Done. Attached the patch that got committed.

Thanks.

Best regards,

Thomas
diff mbox

Patch

diff --git a/gcc/config/arm/arm.c b/gcc/config/arm/arm.c
index 781353e6f64b3fc6622f699dd7bad447192888aa..3c4c7042d9c2101619722b5822b3d1ca37d637b9 100644
--- a/gcc/config/arm/arm.c
+++ b/gcc/config/arm/arm.c
@@ -28342,6 +28342,15 @@  arm_split_compare_and_swap (rtx operands[])
     emit_label (label2);
 }
 
+/* Split an atomic operation pattern.  Operation is given by CODE and is one
+   of PLUS, MINUS, IOR, XOR, SET (for an exchange operation) or NOT (for a nand
+   operation).  Operation is performed on the content at MEM and on VALUE
+   following the memory model MODEL_RTX.  The content at MEM before and after
+   the operation is returned in OLD_OUT and NEW_OUT respectively while the
+   success of the operation is returned in COND.  Using a scratch register or
+   an operand register for these determines what result is returned for that
+   pattern.  */
+
 void
 arm_split_atomic_op (enum rtx_code code, rtx old_out, rtx new_out, rtx mem,
 		     rtx value, rtx model_rtx, rtx cond)
@@ -28350,6 +28359,7 @@  arm_split_atomic_op (enum rtx_code code, rtx old_out, rtx new_out, rtx mem,
   machine_mode mode = GET_MODE (mem);
   machine_mode wmode = (mode == DImode ? DImode : SImode);
   rtx_code_label *label;
+  bool all_low_regs, bind_old_new;
   rtx x;
 
   bool is_armv8_sync = arm_arch8 && is_mm_sync (model);
@@ -28384,6 +28394,28 @@  arm_split_atomic_op (enum rtx_code code, rtx old_out, rtx new_out, rtx mem,
 
   arm_emit_load_exclusive (mode, old_out, mem, use_acquire);
 
+  /* Does the operation require destination and first operand to use the same
+     register?  This is decided by register constraints of relevant insn
+     patterns in thumb1.md.  */
+  gcc_assert (!new_out || REG_P (new_out));
+  all_low_regs = REG_P (value) && REGNO_REG_CLASS (REGNO (value)) == LO_REGS
+		 && new_out && REGNO_REG_CLASS (REGNO (new_out)) == LO_REGS
+		 && REGNO_REG_CLASS (REGNO (old_out)) == LO_REGS;
+  bind_old_new =
+    (TARGET_THUMB1
+     && code != SET
+     && code != MINUS
+     && (code != PLUS || (!all_low_regs && !satisfies_constraint_L (value))));
+
+  /* We want to return the old value while putting the result of the operation
+     in the same register as the old value so copy the old value over to the
+     destination register and use that register for the operation.  */
+  if (old_out && bind_old_new)
----
= WRITTEN INSTRUCTION 1 =
Recast the records from the line containing "Share (342, 1392)" down to the line containing "Auswahl speichern (372, 609)" as a Markdown table with columns Row and Line, leaving out blank lines.
The patch has no connection to the records.
----
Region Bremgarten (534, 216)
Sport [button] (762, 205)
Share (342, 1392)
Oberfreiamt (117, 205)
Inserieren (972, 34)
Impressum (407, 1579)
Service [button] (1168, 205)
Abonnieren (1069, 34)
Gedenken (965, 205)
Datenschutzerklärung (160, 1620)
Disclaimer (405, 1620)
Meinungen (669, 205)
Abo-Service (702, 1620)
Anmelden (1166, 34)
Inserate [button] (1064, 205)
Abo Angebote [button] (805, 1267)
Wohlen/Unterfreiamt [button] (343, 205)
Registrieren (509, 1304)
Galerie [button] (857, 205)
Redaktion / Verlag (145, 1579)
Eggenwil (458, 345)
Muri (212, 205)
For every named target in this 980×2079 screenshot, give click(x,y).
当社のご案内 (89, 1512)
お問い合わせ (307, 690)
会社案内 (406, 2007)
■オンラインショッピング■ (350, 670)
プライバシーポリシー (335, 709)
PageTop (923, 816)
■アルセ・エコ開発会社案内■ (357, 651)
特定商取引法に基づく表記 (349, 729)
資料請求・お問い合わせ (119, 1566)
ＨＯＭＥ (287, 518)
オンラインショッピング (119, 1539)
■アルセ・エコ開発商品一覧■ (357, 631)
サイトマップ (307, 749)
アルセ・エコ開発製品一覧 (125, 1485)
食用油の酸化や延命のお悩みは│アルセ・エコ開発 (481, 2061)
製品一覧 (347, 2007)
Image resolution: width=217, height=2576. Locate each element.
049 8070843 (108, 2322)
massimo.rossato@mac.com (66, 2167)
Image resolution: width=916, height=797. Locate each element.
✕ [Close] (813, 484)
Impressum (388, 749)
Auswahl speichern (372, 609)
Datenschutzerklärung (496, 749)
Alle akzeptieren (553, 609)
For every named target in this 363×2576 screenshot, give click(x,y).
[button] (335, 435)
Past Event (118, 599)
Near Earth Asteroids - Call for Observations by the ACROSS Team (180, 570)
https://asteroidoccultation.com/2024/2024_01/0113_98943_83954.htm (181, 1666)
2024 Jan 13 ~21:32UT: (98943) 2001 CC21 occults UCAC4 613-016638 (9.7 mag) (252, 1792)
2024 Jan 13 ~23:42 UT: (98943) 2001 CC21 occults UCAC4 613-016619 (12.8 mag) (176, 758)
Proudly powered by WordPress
----
= WRITTEN INSTRUCTION 2 =
Echo the patch word for word, everything from "diff --git a/gcc/config/arm/arm.c" down to "arm_split_compare_and_swap (rtx operands[])".

= CORRECT RESPONSE 1 =
| Row | Line |
|---|---|
| 1 | Share (342, 1392) |
| 2 | Oberfreiamt (117, 205) |
| 3 | Inserieren (972, 34) |
| 4 | Impressum (407, 1579) |
| 5 | Service [button] (1168, 205) |
| 6 | Abonnieren (1069, 34) |
| 7 | Gedenken (965, 205) |
| 8 | Datenschutzerklärung (160, 1620) |
| 9 | Disclaimer (405, 1620) |
| 10 | Meinungen (669, 205) |
| 11 | Abo-Service (702, 1620) |
| 12 | Anmelden (1166, 34) |
| 13 | Inserate [button] (1064, 205) |
| 14 | Abo Angebote [button] (805, 1267) |
| 15 | Wohlen/Unterfreiamt [button] (343, 205) |
| 16 | Registrieren (509, 1304) |
| 17 | Galerie [button] (857, 205) |
| 18 | Redaktion / Verlag (145, 1579) |
| 19 | Eggenwil (458, 345) |
| 20 | Muri (212, 205) |
| 21 | For every named target in this 980×2079 screenshot, give click(x,y). |
| 22 | 当社のご案内 (89, 1512) |
| 23 | お問い合わせ (307, 690) |
| 24 | 会社案内 (406, 2007) |
| 25 | ■オンラインショッピング■ (350, 670) |
| 26 | プライバシーポリシー (335, 709) |
| 27 | PageTop (923, 816) |
| 28 | ■アルセ・エコ開発会社案内■ (357, 651) |
| 29 | 特定商取引法に基づく表記 (349, 729) |
| 30 | 資料請求・お問い合わせ (119, 1566) |
| 31 | ＨＯＭＥ (287, 518) |
| 32 | オンラインショッピング (119, 1539) |
| 33 | ■アルセ・エコ開発商品一覧■ (357, 631) |
| 34 | サイトマップ (307, 749) |
| 35 | アルセ・エコ開発製品一覧 (125, 1485) |
| 36 | 食用油の酸化や延命のお悩みは│アルセ・エコ開発 (481, 2061) |
| 37 | 製品一覧 (347, 2007) |
| 38 | Image resolution: width=217, height=2576. Locate each element. |
| 39 | 049 8070843 (108, 2322) |
| 40 | massimo.rossato@mac.com (66, 2167) |
| 41 | Image resolution: width=916, height=797. Locate each element. |
| 42 | ✕ [Close] (813, 484) |
| 43 | Impressum (388, 749) |
| 44 | Auswahl speichern (372, 609) |

= CORRECT RESPONSE 2 =
diff --git a/gcc/config/arm/arm.c b/gcc/config/arm/arm.c
index 781353e6f64b3fc6622f699dd7bad447192888aa..3c4c7042d9c2101619722b5822b3d1ca37d637b9 100644
--- a/gcc/config/arm/arm.c
+++ b/gcc/config/arm/arm.c
@@ -28342,6 +28342,15 @@  arm_split_compare_and_swap (rtx operands[])